• _Instructions for the task_: In the records below, find the line that contains "Where should I click to: Open". Retype that line and all the lines after it through the end, leaving out the pictures.

Records for this task: Begin

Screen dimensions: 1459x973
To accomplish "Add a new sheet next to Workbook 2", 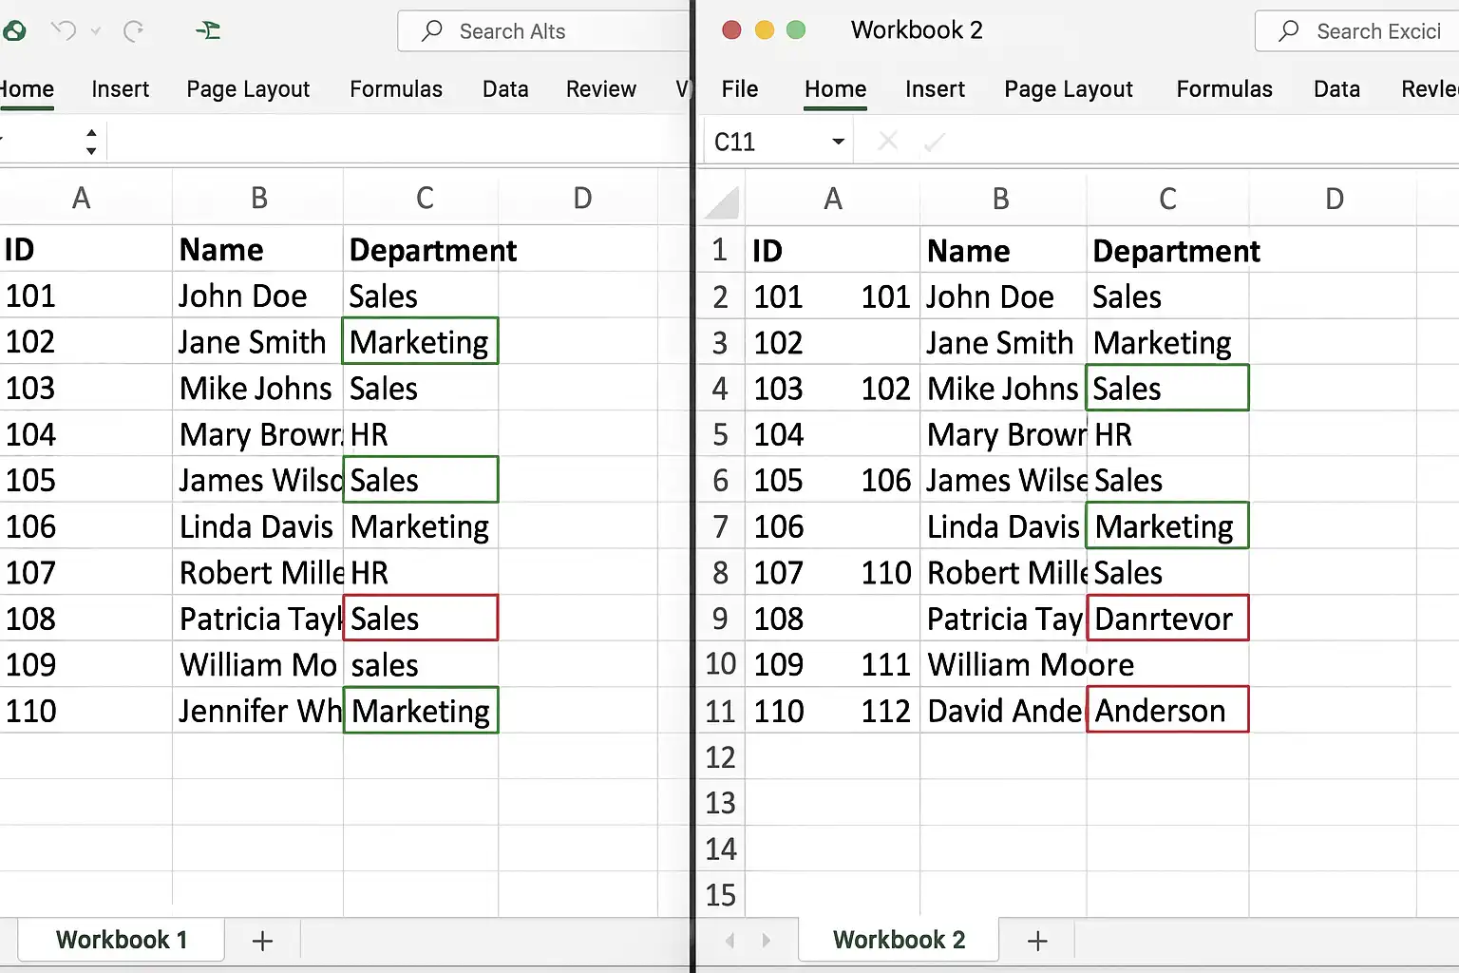I will [1037, 941].
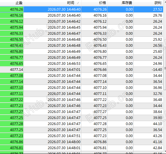Click the sort arrow in 时间 header

point(78,3)
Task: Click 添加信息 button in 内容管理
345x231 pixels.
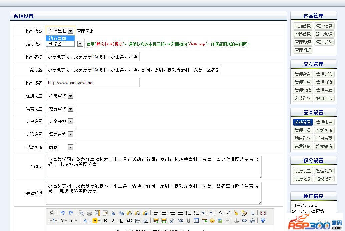Action: coord(303,26)

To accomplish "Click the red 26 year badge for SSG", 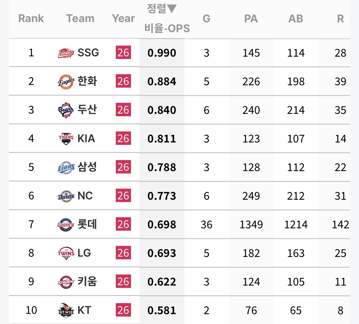I will 123,53.
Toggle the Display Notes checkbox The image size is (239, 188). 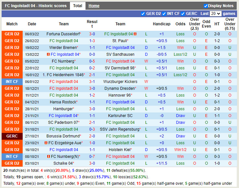(206, 6)
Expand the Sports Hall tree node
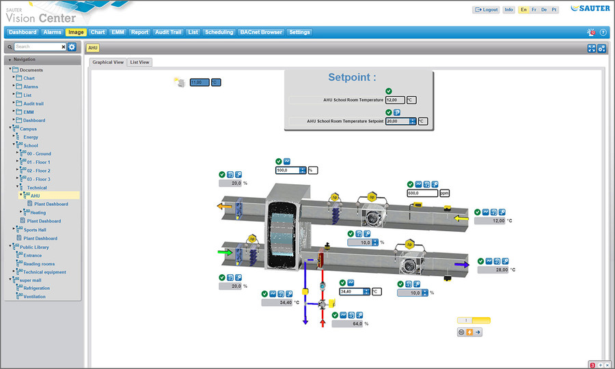Screen dimensions: 615x369 click(21, 230)
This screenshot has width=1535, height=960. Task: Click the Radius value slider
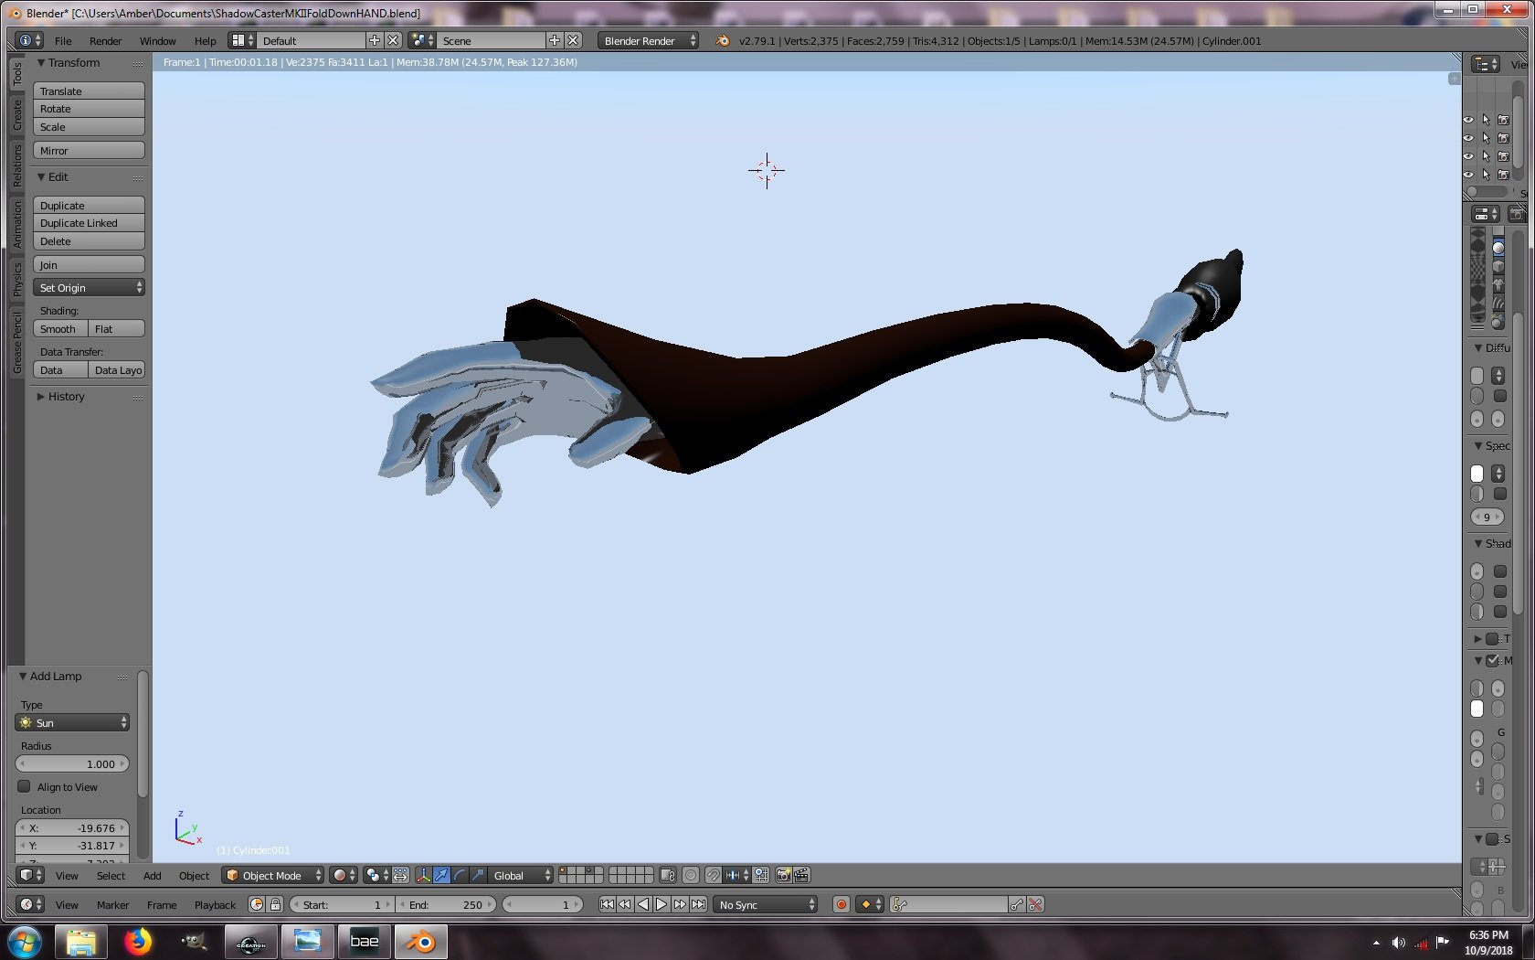click(73, 763)
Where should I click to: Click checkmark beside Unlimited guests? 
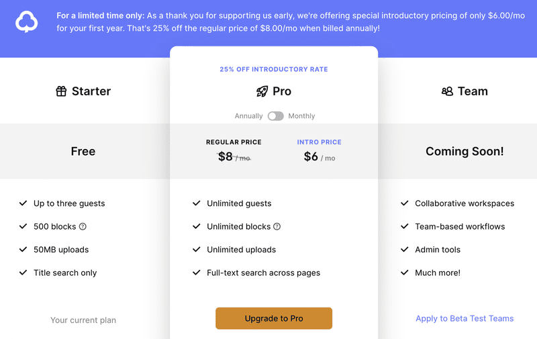[x=196, y=203]
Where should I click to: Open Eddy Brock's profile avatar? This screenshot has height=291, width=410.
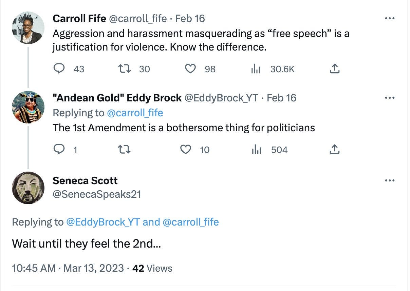click(x=28, y=107)
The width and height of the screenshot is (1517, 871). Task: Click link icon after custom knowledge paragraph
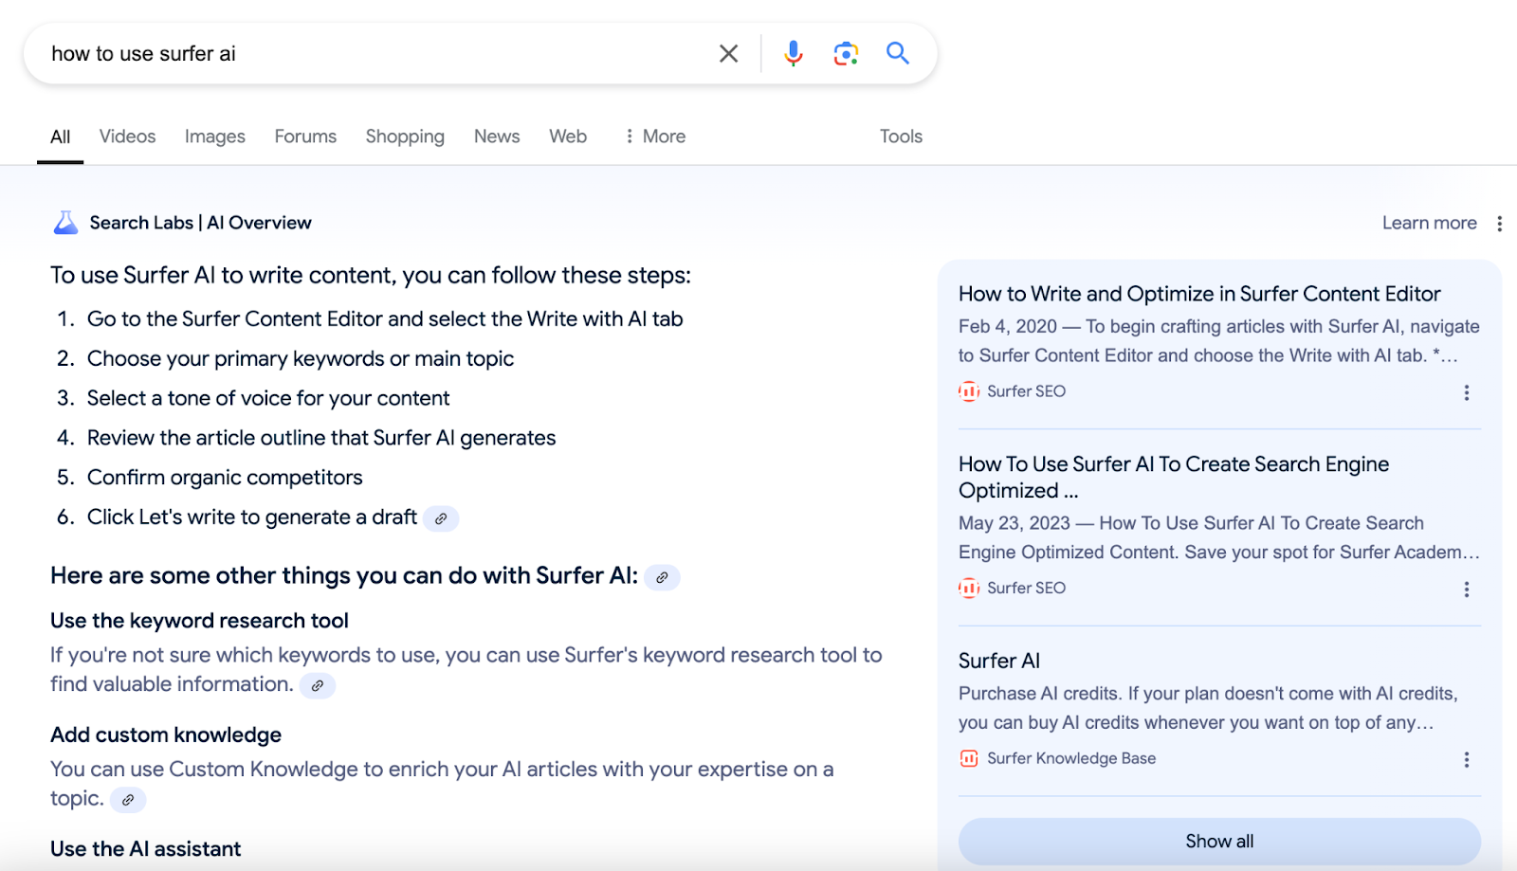point(128,800)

Records for this task: End

• _Result for this exercise_:
Where should I click to: Open Eddy Brock's profile avatar? This screenshot has height=291, width=410.
click(x=28, y=107)
The width and height of the screenshot is (1517, 871). Task: Click link icon after custom knowledge paragraph
point(128,800)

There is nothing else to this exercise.